### EXERCISE TASK 1
Write out the section of the forum thread that opens with the words containing "No one mentioned" and closes with "you searched for.", copying it without changes.

### READING PASSAGE

┏━━

Imagine including the search term "movie".


That doesn't do anything useful.


?q=imdb.com:fall of the roman empire


!imdb


Wow I used "personality test" and actually got useful articles about personality theory. I'll actually use this!


I think it's a case where systems diversity can be an advantage. Much like how most malware was historically written for Windows and could be avoided by using Linux, the low-quality search engine bait is created for Google and can be avoided by using a different style of search engine.


No one mentioned the "bonus" audio in the page source: https://www.youtube.com/watch?v=7fCifJR6LAY


;-)


Interesting choice of search topic. Are you trying to make an additional point?


I tried some queries for Harry Potter fanfictions, and the results were pretty much completely unrelated. There weren’t that many results, either.


I'm curious what you searched for.

https://search.marginalia.nu/search?query=harry+potter+fanfi...

This seems to return a pretty decent number of sites relating to that (as well as some sites not relating to that).

┗━━

### AVAILABLE DATA
┏━━

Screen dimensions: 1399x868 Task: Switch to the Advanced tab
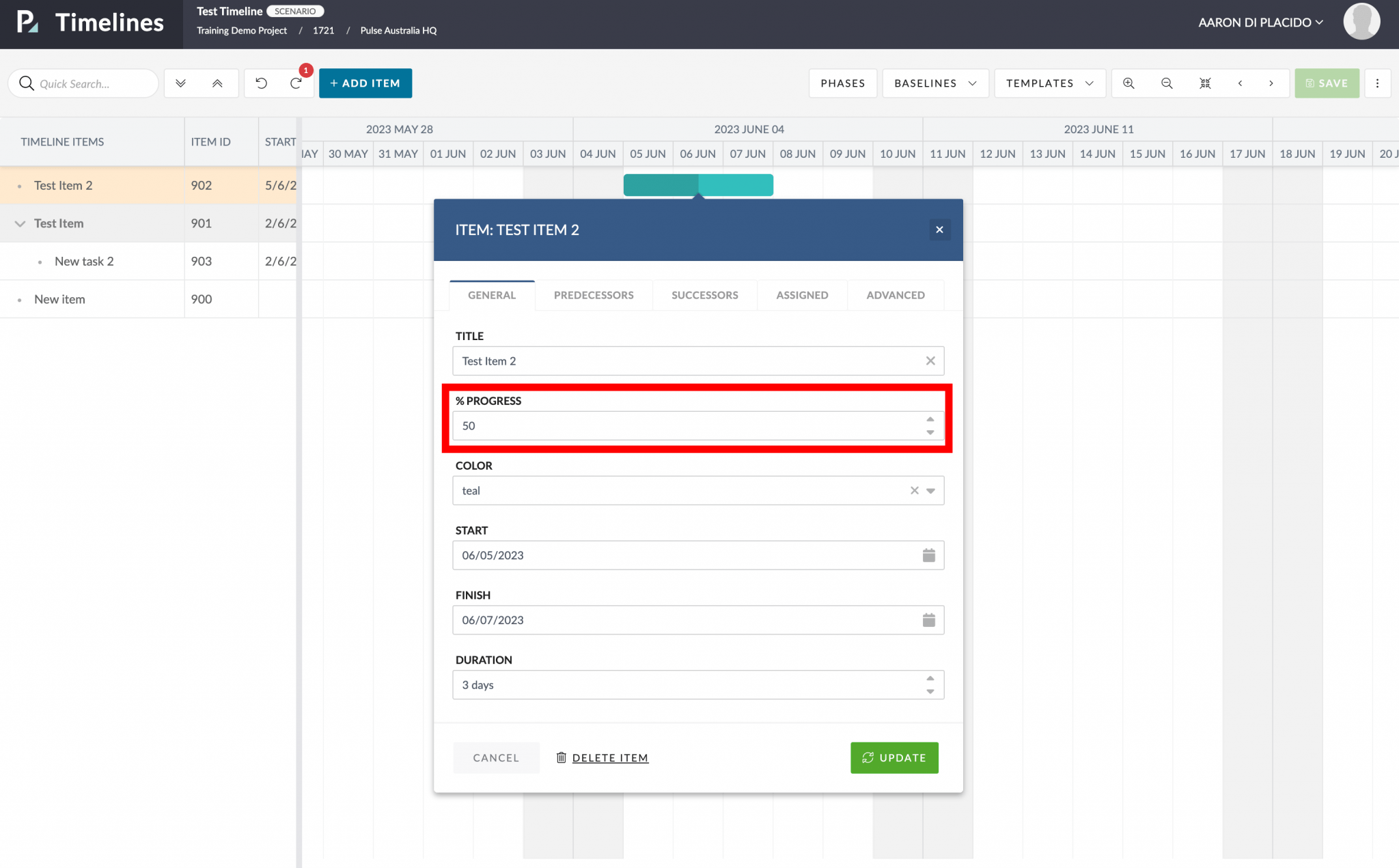(x=896, y=295)
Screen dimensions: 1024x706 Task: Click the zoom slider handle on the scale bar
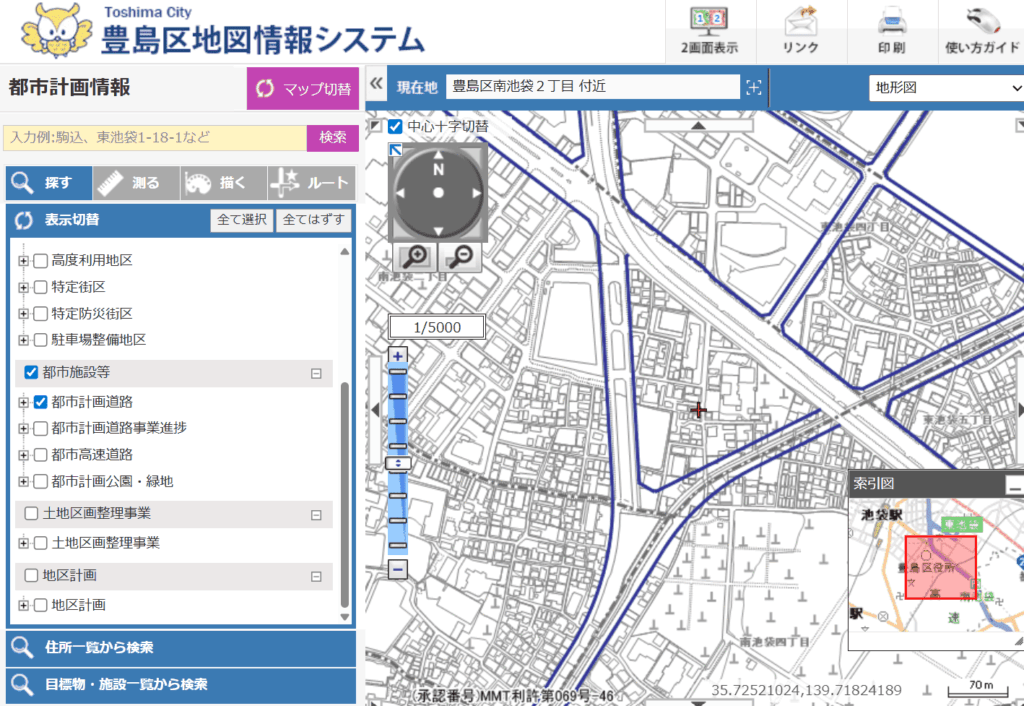tap(398, 463)
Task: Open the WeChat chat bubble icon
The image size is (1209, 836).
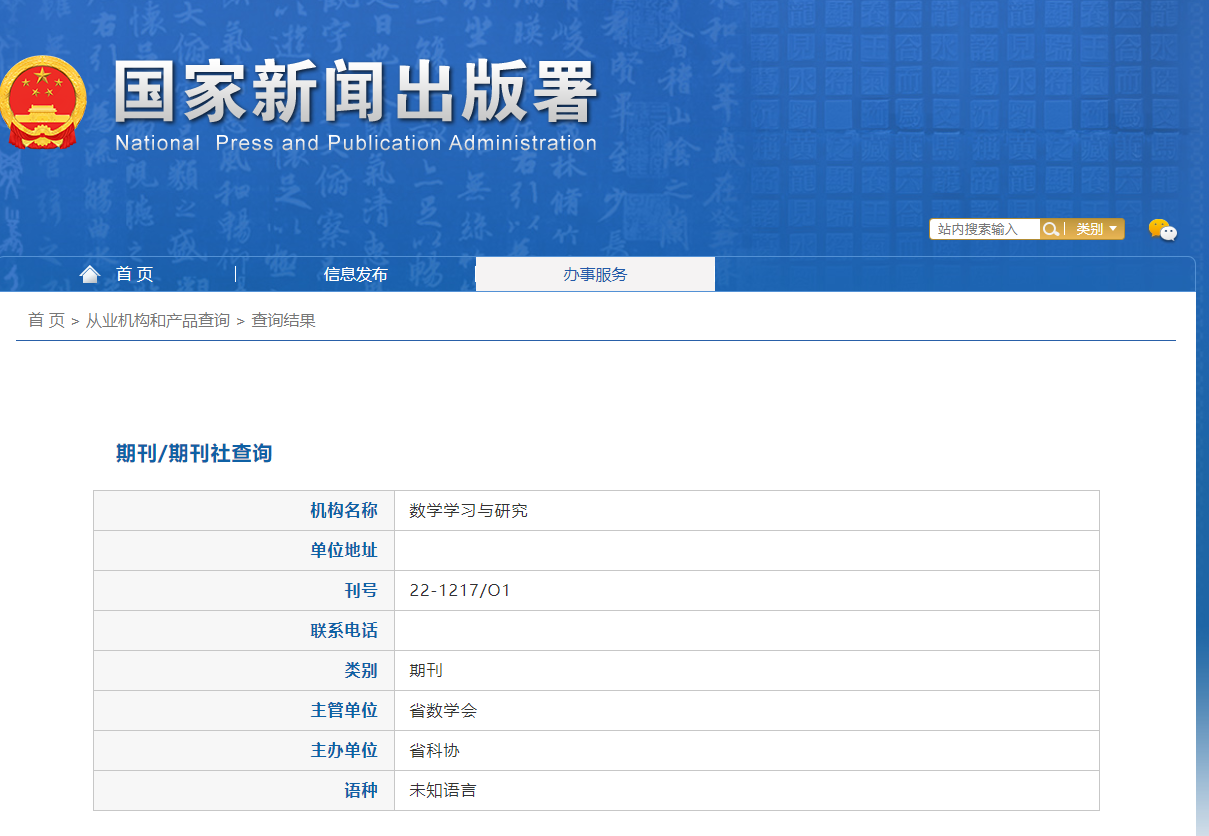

┗━━

### EXERCISE TASK 2
Give again, word for word, the part of the listing that opens with the line containing "Task: Open the WeChat chat bubble icon" and runs through the end of the listing. Leave the pictures out.

### TASK OUTPUT 1
No one mentioned the "bonus" audio in the page source: https://www.youtube.com/watch?v=7fCifJR6LAY


;-)


Interesting choice of search topic. Are you trying to make an additional point?


I tried some queries for Harry Potter fanfictions, and the results were pretty much completely unrelated. There weren’t that many results, either.


I'm curious what you searched for.

### TASK OUTPUT 2
Task: Open the WeChat chat bubble icon
The image size is (1209, 836).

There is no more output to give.